2015年のエコプロ展は従来の約3倍の面積で4代目プリウスを展示(左)。新任課長が新入社員に環境教育を行う新システムを導入し、当事者意識を持たせた(右)

 「この環境教育を導入して課長たちが変わった。当事者意識を持つようになった」と石本氏は打ち明ける。研修を受けた課長が環境部に次々質問にくる。「開発中の技術はバイオ素材を使う。温暖化対策には効果があるが生物多様性に負荷をかける。どうしたらよいか」などだ。

 2015年秋、環境チャレンジ2050を発表したことで社内の雰囲気はさらに変わったという。「目指すべき姿が示されたことで、社内やグループ会社を1つの方向に牽引できるようになった」と石本氏は指摘する。

 チャレンジ2050の実現にはサプライヤーの協力も欠かせない。ガソリン車からハイブリッド車や燃料電池車に移行すると、走行時の環境負荷は減るが、部品・部材の製造時の環境負荷は増える傾向にある。サプライヤーの努力がなければライフサイクルCO2ゼロは達成できない。そこでサプライヤー向けの「グリーン調達ガイドライン」を2016年1月に5年ぶりに改訂し、チャレンジ2050とひも付けてサプライヤーが取り組むべきことを明記した。

 2016年4月から始まった「第6次5カ年プラン」では、チャレンジの1つ1つを5カ年プランに落とし込み、国内外のグループ会社や関連会社556社と共有した。それを基に各社も計画を立案している。
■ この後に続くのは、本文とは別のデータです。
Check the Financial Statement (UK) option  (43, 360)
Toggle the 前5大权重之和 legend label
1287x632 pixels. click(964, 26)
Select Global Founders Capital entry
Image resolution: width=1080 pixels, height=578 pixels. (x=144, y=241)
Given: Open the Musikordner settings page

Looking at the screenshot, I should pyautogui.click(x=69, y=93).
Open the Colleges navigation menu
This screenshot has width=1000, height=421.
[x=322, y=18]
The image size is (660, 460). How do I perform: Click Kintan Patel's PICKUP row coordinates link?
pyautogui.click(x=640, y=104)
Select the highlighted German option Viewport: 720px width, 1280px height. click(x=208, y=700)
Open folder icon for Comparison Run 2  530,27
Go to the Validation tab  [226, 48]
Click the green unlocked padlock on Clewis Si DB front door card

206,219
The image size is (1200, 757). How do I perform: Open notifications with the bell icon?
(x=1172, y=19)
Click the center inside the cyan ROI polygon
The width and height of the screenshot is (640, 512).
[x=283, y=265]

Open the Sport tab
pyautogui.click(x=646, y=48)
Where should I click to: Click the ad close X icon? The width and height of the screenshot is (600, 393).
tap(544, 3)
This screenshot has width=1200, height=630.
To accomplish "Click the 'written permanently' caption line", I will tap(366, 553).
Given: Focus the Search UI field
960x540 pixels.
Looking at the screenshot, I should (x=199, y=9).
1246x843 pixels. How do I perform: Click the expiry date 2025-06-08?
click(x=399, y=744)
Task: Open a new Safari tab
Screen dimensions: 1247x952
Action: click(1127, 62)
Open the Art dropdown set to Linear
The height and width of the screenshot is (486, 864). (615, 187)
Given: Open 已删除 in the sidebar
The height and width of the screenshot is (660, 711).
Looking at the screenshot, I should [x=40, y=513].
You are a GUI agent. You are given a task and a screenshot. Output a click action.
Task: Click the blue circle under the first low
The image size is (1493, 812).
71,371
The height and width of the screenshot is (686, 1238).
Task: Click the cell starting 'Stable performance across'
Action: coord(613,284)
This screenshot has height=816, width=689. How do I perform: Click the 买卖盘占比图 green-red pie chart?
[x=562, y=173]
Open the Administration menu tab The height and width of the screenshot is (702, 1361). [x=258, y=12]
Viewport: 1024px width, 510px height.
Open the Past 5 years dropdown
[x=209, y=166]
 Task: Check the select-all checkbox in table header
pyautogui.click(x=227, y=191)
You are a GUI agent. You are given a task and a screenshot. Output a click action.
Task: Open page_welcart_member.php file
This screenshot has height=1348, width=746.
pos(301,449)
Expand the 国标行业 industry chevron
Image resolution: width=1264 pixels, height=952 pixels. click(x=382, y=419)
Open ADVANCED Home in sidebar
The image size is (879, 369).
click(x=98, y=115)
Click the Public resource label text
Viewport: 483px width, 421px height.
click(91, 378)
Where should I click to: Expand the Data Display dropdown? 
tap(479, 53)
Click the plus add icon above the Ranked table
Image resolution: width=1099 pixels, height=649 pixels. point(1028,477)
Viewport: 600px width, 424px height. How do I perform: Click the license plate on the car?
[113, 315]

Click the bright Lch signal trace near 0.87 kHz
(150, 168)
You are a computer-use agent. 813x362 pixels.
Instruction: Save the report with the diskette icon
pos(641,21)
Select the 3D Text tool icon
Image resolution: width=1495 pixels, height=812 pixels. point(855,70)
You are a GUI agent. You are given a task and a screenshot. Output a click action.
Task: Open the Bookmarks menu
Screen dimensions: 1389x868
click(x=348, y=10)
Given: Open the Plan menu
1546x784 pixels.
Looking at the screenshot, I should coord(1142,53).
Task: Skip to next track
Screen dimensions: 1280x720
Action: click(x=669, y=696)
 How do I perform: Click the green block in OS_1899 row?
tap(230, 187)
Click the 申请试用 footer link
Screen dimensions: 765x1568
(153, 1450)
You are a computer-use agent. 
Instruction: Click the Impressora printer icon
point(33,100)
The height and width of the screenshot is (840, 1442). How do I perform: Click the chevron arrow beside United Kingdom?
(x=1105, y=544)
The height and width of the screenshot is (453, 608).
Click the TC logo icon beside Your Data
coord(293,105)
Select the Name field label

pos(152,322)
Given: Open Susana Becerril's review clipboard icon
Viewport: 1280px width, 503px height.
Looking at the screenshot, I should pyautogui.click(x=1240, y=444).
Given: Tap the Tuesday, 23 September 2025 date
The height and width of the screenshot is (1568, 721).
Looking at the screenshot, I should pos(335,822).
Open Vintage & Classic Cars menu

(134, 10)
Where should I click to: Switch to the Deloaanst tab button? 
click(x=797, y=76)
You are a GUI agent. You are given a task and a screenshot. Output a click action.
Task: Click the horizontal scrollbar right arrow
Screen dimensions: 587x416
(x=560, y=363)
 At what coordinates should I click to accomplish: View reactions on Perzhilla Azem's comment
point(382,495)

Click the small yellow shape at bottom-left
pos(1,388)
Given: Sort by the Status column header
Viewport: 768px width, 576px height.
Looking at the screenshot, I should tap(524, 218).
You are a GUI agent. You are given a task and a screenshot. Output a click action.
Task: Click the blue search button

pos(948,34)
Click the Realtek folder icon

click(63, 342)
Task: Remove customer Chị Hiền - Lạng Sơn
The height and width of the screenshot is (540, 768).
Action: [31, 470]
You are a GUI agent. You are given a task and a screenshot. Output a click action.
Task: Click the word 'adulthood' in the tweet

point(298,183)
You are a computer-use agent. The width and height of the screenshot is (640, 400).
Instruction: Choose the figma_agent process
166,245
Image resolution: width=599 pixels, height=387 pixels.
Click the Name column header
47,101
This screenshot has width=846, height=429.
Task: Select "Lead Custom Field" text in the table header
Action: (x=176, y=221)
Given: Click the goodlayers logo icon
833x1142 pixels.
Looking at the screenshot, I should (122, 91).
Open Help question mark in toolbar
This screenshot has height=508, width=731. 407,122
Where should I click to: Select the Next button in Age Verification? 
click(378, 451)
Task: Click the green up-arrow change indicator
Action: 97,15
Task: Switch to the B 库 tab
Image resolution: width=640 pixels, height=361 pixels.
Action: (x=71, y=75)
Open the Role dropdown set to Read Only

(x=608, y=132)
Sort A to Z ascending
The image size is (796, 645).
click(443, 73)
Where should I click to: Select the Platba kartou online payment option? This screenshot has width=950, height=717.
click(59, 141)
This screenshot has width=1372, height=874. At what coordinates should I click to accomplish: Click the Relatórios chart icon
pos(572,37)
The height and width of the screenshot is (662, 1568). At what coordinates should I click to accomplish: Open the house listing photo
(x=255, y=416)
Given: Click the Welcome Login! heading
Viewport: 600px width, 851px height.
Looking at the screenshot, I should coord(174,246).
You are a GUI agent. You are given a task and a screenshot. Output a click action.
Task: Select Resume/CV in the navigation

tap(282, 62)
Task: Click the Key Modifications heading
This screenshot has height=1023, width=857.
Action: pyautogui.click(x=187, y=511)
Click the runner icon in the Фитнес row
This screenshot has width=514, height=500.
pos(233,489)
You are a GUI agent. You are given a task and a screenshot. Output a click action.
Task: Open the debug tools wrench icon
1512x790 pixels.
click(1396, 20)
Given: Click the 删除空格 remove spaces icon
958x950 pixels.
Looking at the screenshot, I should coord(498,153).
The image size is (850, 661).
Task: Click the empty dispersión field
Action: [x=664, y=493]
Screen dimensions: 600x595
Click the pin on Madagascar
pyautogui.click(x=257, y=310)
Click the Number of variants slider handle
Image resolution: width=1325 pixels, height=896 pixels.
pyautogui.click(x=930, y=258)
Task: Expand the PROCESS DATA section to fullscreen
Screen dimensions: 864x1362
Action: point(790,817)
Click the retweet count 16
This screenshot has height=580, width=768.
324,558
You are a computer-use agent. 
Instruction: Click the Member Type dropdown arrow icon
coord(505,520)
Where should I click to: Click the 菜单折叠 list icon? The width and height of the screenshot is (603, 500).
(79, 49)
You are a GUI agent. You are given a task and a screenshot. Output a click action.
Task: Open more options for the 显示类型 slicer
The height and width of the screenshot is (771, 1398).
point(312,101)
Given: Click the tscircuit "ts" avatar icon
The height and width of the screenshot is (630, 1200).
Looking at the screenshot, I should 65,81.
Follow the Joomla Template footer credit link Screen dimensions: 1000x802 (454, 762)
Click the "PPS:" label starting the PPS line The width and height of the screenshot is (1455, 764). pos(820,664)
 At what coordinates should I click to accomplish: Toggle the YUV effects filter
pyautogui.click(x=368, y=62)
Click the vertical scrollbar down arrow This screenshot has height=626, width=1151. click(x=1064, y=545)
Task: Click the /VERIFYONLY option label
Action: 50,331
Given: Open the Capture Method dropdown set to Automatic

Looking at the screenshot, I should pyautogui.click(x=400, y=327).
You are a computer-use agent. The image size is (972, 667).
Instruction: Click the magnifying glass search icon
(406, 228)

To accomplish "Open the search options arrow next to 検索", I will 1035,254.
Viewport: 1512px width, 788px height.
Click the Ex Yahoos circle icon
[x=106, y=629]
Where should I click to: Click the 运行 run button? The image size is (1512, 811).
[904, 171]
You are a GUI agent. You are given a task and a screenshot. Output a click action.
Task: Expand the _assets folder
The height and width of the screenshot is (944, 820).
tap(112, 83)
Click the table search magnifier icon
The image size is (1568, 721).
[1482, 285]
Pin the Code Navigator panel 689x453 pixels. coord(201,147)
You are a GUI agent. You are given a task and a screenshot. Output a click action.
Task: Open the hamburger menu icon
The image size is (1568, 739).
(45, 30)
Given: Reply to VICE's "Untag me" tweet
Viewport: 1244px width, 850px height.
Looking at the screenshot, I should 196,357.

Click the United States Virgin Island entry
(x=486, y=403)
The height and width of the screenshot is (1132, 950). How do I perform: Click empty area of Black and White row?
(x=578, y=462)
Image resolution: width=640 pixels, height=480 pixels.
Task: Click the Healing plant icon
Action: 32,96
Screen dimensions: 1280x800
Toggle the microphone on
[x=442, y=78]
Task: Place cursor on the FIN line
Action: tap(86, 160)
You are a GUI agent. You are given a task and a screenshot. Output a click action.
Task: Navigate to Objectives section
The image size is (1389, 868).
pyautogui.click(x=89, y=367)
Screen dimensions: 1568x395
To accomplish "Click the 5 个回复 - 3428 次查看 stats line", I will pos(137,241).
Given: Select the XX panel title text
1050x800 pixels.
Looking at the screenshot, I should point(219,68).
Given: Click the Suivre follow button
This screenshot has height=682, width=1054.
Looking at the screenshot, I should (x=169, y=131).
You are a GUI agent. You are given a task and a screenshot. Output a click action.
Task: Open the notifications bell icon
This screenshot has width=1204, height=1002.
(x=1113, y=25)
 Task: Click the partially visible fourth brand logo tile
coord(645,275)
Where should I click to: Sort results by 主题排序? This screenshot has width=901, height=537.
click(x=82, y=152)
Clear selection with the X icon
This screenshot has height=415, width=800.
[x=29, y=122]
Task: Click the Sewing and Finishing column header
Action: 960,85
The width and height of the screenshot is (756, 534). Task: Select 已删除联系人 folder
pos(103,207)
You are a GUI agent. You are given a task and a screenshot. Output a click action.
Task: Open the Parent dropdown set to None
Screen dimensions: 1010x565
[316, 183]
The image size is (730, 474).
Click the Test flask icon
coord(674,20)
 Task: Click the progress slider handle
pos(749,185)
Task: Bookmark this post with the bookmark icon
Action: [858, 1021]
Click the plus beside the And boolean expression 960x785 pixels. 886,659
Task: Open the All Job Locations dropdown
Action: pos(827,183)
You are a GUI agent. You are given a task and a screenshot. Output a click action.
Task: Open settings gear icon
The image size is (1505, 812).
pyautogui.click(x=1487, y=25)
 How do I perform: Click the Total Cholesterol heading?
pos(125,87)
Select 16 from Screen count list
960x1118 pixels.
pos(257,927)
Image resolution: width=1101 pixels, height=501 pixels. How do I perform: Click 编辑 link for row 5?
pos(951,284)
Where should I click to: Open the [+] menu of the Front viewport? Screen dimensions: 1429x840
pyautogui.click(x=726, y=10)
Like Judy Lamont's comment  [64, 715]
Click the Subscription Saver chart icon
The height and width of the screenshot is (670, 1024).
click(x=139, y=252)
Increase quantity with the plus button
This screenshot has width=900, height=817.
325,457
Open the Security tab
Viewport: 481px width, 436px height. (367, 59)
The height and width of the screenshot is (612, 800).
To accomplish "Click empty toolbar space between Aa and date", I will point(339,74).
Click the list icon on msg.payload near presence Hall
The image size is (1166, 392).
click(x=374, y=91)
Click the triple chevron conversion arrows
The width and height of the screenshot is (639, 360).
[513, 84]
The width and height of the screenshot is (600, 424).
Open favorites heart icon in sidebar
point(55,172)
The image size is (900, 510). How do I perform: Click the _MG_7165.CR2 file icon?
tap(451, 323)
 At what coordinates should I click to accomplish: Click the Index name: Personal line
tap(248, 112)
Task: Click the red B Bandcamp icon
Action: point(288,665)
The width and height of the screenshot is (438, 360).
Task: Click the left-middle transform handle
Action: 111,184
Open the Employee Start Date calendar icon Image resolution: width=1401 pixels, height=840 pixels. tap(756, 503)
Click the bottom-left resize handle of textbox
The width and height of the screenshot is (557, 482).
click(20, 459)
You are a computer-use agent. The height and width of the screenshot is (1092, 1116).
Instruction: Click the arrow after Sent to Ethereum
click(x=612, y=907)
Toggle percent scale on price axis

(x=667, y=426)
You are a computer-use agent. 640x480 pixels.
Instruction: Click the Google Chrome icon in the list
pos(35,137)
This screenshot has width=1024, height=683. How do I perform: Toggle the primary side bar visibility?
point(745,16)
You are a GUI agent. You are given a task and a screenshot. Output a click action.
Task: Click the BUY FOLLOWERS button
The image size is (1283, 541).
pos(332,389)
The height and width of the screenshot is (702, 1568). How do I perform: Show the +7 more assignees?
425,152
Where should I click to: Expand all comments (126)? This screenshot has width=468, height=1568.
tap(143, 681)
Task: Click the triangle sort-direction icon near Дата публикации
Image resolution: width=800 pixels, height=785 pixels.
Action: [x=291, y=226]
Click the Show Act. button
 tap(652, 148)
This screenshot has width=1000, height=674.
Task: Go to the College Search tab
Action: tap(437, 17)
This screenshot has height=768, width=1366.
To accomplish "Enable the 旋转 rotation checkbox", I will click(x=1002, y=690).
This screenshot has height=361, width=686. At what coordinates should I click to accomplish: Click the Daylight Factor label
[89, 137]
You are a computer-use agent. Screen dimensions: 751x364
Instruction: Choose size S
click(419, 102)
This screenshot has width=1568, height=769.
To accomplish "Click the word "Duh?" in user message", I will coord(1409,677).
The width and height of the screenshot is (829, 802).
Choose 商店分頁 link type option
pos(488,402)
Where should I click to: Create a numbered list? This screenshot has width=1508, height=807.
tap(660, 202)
 「調達部が仕入先への依頼文に、安全と品質とともに環境を明記するようになった。原価中心だった調達部も変わった。みな一丸となって、やるべきことが分かった」(石本氏)

 長期ビジョンを通して社会と会社の未来像を示し、それを社員やサプライヤーの実務に落としてエコカーを開発していること。この意識改革がトヨタの強さの秘訣だろう。

 SMBC日興証券の自動車担当シニアアナリストの野口正太郎氏は、「2015年からトヨタは持続可能な社会を維持するために何をするかを真正面から語るようになった。EVもPHVも何でも開発している。一企業でそこまでやるのかという次元の違いを見せつけた」と指摘し、高い評価につながったと分析している。